/---
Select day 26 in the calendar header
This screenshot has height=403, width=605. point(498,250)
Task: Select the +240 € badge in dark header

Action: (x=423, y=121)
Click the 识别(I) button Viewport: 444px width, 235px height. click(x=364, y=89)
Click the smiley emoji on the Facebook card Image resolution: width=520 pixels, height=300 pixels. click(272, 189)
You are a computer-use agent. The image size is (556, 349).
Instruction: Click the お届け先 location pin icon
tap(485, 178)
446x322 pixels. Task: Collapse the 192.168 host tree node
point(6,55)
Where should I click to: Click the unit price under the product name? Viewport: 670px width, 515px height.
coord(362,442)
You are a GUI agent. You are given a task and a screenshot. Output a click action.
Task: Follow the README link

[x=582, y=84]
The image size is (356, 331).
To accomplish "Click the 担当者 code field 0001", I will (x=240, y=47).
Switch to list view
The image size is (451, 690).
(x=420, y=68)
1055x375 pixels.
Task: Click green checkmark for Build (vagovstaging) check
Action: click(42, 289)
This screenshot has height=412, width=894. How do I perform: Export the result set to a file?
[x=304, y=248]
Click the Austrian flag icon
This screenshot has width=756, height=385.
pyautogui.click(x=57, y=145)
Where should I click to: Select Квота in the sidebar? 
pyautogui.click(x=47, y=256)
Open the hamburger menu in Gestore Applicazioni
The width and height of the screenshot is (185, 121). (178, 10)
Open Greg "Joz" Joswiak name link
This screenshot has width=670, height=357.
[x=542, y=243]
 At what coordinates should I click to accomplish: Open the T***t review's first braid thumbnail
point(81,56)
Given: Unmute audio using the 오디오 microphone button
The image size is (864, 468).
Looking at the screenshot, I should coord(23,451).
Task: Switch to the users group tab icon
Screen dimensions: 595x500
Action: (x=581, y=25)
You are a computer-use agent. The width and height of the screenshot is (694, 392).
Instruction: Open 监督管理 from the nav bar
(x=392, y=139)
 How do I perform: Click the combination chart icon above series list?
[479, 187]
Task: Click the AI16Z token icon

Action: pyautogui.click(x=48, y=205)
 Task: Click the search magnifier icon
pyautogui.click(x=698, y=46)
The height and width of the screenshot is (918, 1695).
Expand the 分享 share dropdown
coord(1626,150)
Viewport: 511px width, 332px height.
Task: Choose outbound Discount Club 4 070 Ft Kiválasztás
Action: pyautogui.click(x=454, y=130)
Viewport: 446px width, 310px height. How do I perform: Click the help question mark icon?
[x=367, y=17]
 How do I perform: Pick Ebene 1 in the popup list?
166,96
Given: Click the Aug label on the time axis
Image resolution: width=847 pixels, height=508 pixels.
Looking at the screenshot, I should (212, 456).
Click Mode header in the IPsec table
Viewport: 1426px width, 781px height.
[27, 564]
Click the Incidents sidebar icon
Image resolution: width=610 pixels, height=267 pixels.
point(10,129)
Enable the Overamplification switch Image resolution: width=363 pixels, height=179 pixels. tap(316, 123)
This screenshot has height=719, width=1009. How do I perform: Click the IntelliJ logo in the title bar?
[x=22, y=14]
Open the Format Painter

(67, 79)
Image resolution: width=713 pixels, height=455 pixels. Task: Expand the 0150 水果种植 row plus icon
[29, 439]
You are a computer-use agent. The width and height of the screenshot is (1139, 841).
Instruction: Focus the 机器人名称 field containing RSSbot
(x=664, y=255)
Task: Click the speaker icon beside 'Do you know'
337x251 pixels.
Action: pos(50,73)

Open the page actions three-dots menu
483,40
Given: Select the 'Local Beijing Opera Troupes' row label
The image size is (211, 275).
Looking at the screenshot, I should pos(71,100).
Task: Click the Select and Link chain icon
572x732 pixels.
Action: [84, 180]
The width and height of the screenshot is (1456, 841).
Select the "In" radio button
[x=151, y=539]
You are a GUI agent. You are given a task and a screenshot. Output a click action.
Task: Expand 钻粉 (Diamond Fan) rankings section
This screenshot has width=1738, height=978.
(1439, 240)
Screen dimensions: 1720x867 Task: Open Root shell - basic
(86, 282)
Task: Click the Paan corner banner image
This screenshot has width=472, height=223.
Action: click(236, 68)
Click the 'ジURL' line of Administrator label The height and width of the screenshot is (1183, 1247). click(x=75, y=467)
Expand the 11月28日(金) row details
\---
What is expected:
What do the lines above say from the one containing "is (1139, 841)." down to the one containing "Given: Select the"? Return them exactly, both end lines included, and only them.

Answer box:
You are a computer-use agent. The width and height of the screenshot is (1139, 841).
Instruction: Focus the 机器人名称 field containing RSSbot
(x=664, y=255)
Task: Click the speaker icon beside 'Do you know'
337x251 pixels.
Action: pos(50,73)

Open the page actions three-dots menu
483,40
Given: Select the 'Local Beijing Opera Troupes' row label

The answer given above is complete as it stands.